## RECORDS PROVIDED
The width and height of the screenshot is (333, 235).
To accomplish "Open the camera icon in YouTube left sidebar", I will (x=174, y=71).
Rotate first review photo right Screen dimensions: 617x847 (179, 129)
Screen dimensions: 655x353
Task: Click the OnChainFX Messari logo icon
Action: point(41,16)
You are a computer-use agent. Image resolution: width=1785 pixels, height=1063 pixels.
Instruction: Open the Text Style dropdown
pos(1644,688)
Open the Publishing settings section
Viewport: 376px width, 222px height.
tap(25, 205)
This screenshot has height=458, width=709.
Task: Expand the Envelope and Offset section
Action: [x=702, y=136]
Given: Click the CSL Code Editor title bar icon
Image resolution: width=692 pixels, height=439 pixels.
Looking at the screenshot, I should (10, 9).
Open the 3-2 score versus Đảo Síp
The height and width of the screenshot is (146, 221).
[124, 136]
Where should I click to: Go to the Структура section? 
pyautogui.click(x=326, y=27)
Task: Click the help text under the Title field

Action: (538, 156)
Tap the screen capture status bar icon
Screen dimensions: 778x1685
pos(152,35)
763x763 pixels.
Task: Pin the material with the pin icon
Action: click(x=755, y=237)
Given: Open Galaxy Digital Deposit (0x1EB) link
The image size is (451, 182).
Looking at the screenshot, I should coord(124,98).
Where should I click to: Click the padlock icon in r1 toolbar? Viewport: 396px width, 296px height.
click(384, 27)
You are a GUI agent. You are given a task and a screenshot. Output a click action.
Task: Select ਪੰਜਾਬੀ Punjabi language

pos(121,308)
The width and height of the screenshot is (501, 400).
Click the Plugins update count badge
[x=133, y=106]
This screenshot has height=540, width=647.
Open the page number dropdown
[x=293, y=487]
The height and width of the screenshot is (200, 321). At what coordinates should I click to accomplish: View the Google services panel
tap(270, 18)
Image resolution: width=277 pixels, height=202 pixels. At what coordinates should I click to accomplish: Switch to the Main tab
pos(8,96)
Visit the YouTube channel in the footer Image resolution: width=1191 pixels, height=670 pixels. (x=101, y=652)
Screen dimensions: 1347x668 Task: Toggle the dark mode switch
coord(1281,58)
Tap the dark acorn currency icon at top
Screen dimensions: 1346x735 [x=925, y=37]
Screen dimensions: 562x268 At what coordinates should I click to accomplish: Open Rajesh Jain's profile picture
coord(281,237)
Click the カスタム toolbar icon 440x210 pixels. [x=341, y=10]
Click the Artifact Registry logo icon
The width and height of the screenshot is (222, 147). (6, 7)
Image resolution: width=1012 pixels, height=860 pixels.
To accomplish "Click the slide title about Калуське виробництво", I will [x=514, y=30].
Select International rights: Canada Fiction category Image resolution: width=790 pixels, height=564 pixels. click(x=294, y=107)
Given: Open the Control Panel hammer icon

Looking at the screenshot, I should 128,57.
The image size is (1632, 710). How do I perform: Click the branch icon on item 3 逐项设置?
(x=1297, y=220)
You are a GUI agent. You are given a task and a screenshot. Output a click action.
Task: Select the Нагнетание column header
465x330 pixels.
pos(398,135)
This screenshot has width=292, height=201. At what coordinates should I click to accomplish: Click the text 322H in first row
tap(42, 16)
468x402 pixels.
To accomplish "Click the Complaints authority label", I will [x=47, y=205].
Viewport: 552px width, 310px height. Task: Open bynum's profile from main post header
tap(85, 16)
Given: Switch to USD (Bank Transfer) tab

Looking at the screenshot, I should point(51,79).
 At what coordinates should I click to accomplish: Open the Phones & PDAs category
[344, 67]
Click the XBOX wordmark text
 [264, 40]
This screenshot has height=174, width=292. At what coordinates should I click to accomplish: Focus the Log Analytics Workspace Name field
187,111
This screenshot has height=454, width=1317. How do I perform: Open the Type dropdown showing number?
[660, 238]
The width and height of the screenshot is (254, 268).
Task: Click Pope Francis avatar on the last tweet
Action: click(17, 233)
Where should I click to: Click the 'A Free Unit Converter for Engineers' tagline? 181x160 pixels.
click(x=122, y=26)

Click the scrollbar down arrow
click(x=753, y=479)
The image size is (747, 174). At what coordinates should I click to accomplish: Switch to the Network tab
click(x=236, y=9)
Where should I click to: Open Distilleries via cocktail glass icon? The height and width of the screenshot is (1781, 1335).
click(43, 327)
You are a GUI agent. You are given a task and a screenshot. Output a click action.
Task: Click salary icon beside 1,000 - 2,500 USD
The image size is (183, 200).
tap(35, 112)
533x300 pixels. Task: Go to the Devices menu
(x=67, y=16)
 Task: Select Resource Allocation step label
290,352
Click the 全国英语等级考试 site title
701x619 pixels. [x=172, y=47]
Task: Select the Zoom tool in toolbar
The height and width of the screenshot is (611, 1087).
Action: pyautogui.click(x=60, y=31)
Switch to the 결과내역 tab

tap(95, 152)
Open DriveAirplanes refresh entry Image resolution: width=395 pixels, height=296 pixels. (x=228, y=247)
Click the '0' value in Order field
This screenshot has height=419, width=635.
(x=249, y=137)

## WHAT IS REQUIRED
Would you please reproduce the records above exactly, only from their first line through the line holding "You are a computer-use", with both ends included?

## ANSWER TO THE EXERCISE
The width and height of the screenshot is (333, 235).
To accomplish "Open the camera icon in YouTube left sidebar", I will (x=174, y=71).
Rotate first review photo right Screen dimensions: 617x847 (179, 129)
Screen dimensions: 655x353
Task: Click the OnChainFX Messari logo icon
Action: point(41,16)
You are a computer-use agent. Image resolution: width=1785 pixels, height=1063 pixels.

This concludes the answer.